§ Your task:
Please rewrite the lines below as a numbered list, skipping any blank lines and leaving the pictures out.

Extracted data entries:

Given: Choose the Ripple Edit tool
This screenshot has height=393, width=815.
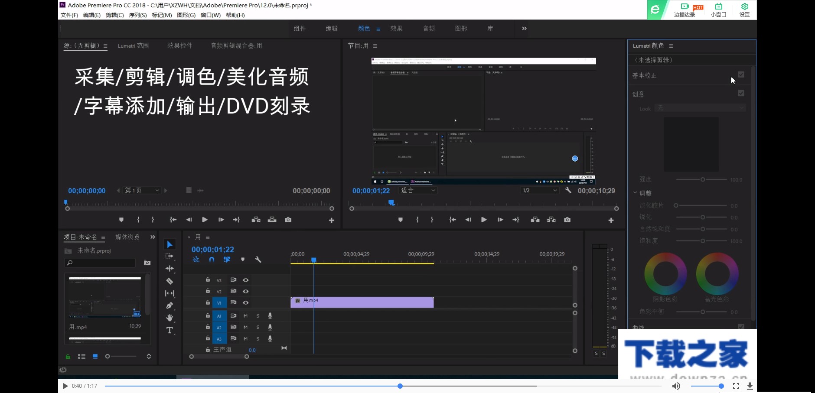Looking at the screenshot, I should (170, 269).
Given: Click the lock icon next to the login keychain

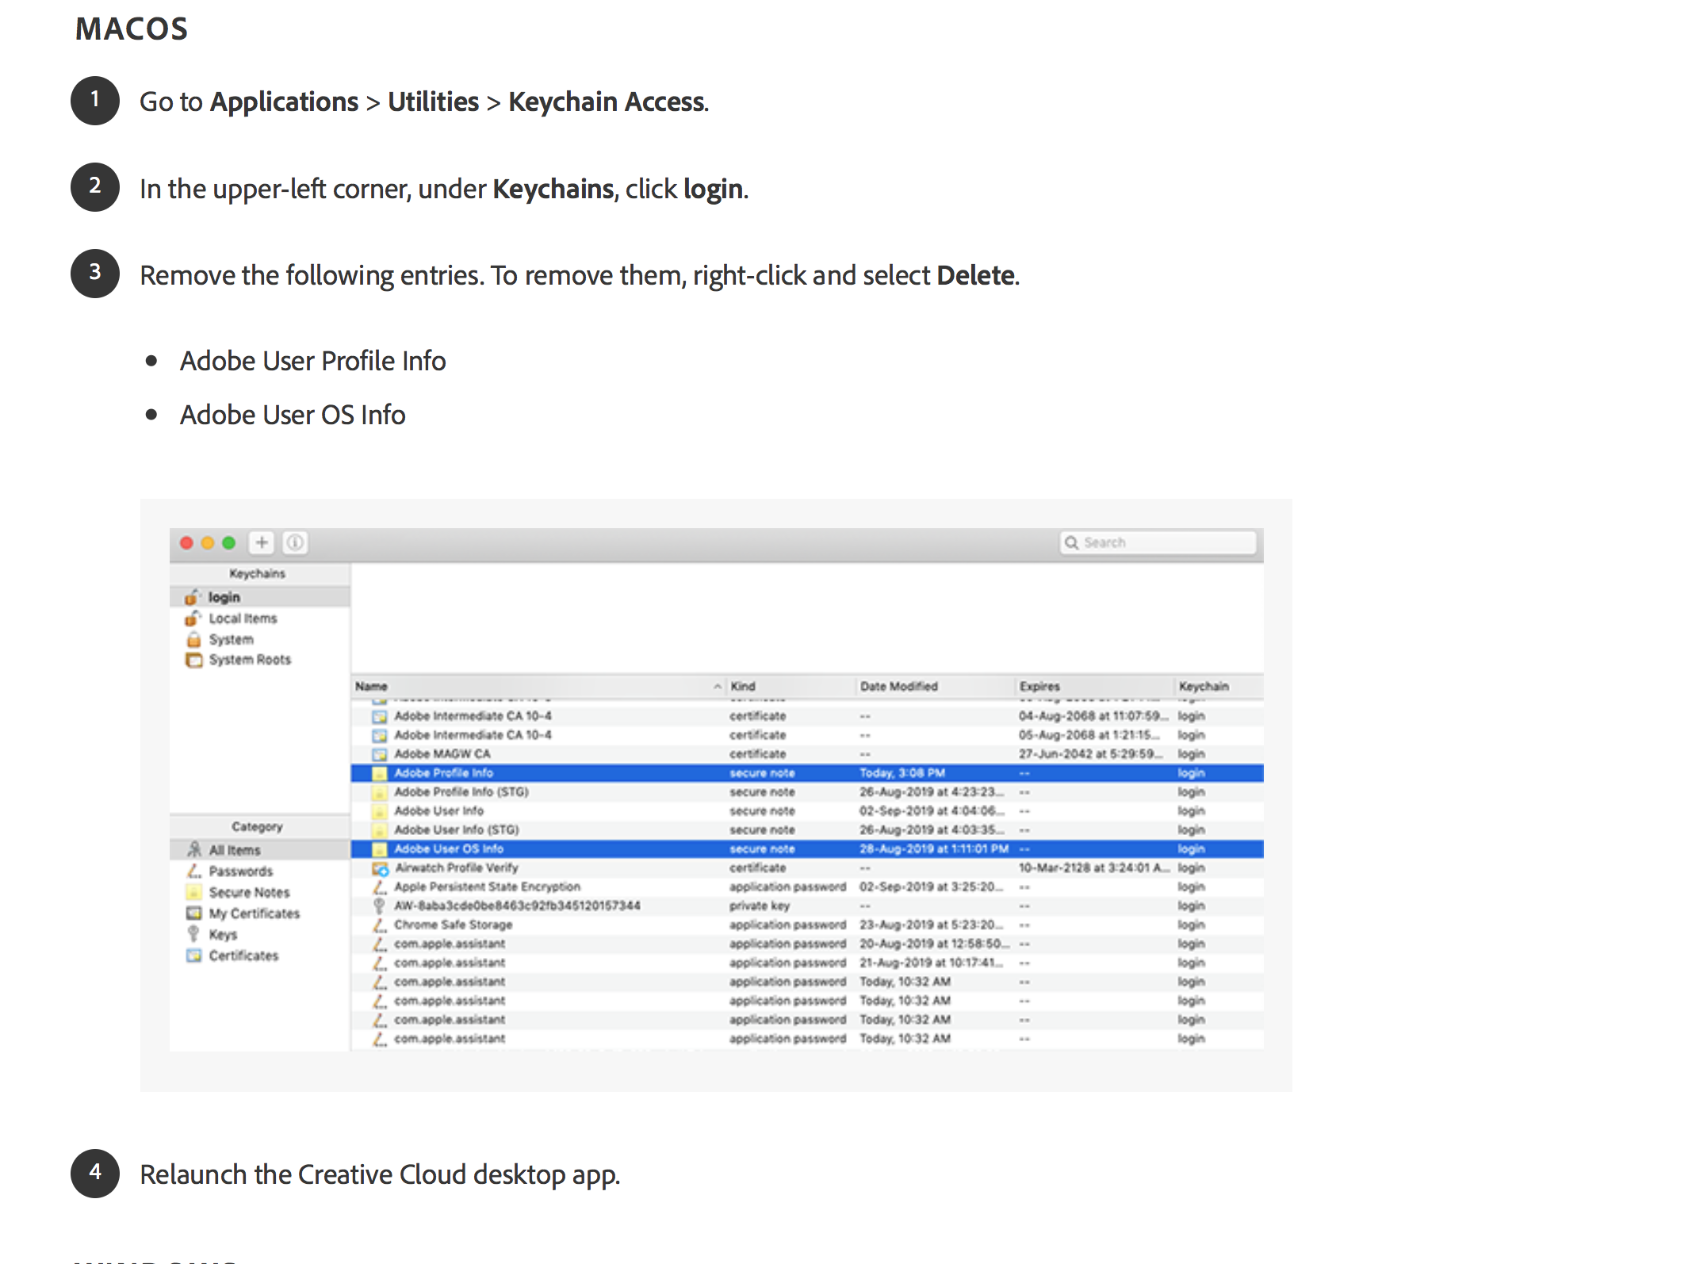Looking at the screenshot, I should pyautogui.click(x=191, y=596).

§ Response:
1. Given: Choose the Ripple Edit tool
2. This screenshot has height=393, width=815.
3. Looking at the screenshot, I should (170, 269).
4. Given: Click the lock icon next to the login keychain
5. Looking at the screenshot, I should pyautogui.click(x=191, y=596).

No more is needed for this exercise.